* PROBLEM TO WORK ON *
Copy each line below that contains "Given".

* MATERIALS PROVIDED *
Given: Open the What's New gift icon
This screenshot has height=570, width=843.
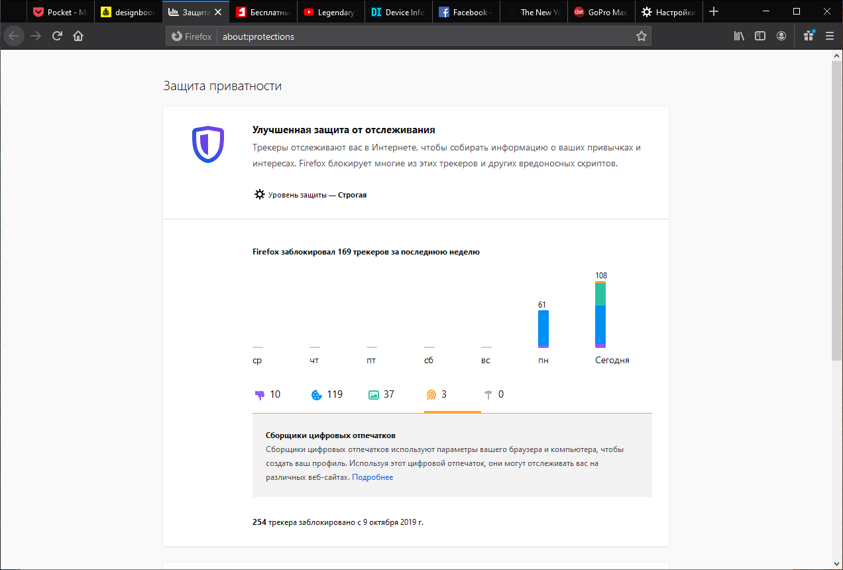Looking at the screenshot, I should pyautogui.click(x=809, y=36).
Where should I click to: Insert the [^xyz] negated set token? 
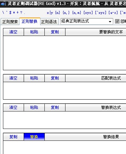tap(101, 13)
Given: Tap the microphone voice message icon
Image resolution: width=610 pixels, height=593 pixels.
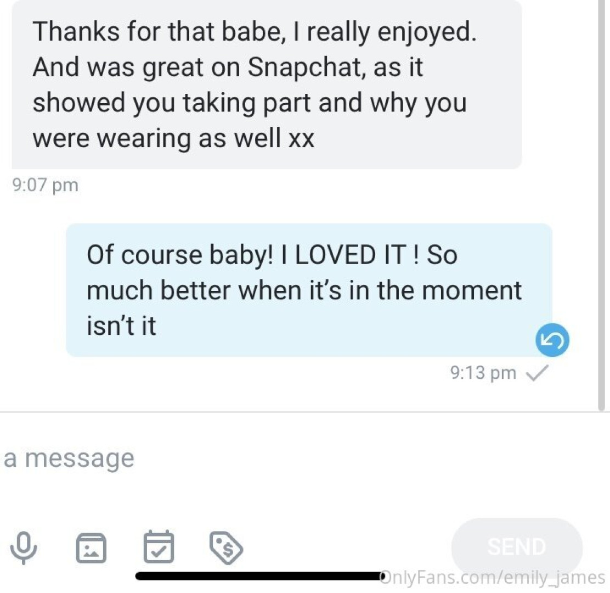Looking at the screenshot, I should (x=22, y=547).
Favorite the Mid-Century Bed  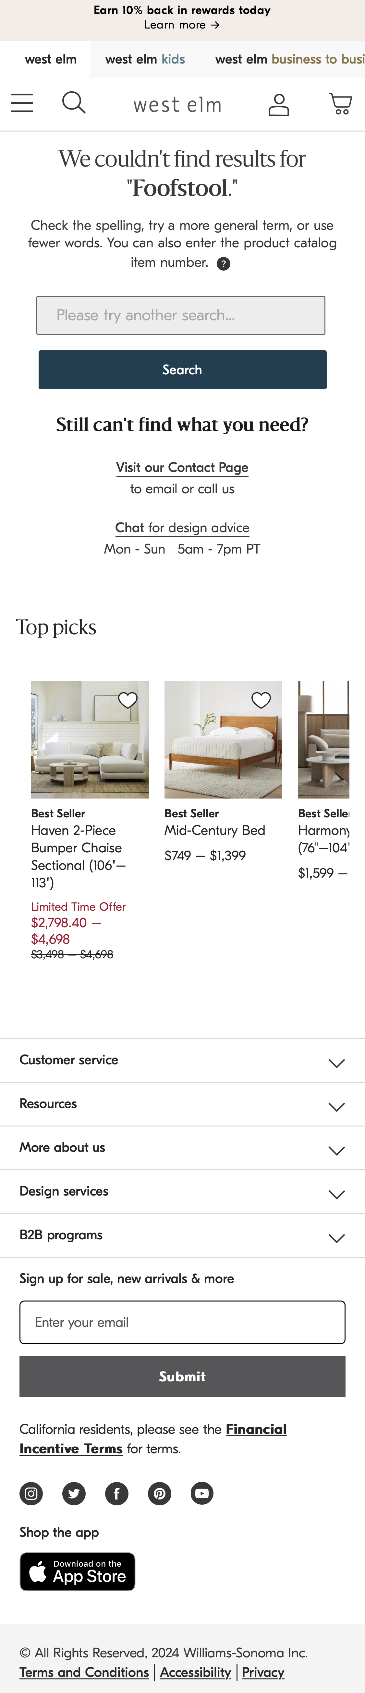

* SOLUTION FOR THIS PROBLEM *
Given: Open the What's New gift icon
Given: Tap the microphone voice message icon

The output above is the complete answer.